▶ **Prompt**:
Reproduce the part of the records that opens with the line containing "At what coordinates" and runs through the end of the records, including the requests. Multiply every coordinate in the answers by 0.2 and round each result to a whole number, rounding halves up.
— Begin Data for processing —
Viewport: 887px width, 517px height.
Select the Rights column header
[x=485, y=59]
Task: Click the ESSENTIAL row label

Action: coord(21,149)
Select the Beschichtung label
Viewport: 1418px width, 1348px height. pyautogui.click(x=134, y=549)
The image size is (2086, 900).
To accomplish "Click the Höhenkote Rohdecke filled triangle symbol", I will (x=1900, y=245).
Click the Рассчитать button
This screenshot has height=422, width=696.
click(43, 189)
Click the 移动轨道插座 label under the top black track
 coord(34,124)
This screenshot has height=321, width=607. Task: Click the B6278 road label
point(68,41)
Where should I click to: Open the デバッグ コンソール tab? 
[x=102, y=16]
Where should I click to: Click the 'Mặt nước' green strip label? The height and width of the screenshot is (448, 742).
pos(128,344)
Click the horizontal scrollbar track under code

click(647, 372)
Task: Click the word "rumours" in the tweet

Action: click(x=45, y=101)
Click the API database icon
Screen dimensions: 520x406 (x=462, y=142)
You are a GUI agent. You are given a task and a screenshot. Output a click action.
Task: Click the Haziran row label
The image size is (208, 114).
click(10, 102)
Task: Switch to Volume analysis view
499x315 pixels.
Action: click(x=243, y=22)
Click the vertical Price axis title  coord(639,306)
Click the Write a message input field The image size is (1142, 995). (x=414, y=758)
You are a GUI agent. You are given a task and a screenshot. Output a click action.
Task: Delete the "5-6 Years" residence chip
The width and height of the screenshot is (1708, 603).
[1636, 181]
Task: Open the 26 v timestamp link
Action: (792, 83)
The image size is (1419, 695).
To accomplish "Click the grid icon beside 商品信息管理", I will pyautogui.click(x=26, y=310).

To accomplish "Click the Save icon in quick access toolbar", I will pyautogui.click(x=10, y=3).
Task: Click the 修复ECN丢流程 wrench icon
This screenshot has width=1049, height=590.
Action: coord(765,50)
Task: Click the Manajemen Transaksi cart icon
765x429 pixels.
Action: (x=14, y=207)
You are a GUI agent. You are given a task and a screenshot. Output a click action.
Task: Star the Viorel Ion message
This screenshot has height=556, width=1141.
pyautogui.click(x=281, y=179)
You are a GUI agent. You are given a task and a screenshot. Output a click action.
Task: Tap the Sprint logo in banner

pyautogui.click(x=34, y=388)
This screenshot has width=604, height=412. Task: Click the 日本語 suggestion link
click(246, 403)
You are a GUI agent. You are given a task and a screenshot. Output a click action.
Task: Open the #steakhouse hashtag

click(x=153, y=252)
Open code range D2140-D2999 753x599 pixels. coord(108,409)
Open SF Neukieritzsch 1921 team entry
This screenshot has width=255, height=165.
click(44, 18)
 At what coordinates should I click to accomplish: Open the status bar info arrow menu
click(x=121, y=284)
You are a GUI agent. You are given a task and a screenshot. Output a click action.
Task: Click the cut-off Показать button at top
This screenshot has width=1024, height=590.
— End Data for processing —
▶ **Solution for this exercise**:
 At what coordinates should I click to accomplish: Open the status bar info arrow menu
click(x=24, y=57)
You are a GUI agent. You are given a task and a screenshot. Output a click action.
Task: Click the cut-off Показать button at top
This screenshot has width=1024, height=590.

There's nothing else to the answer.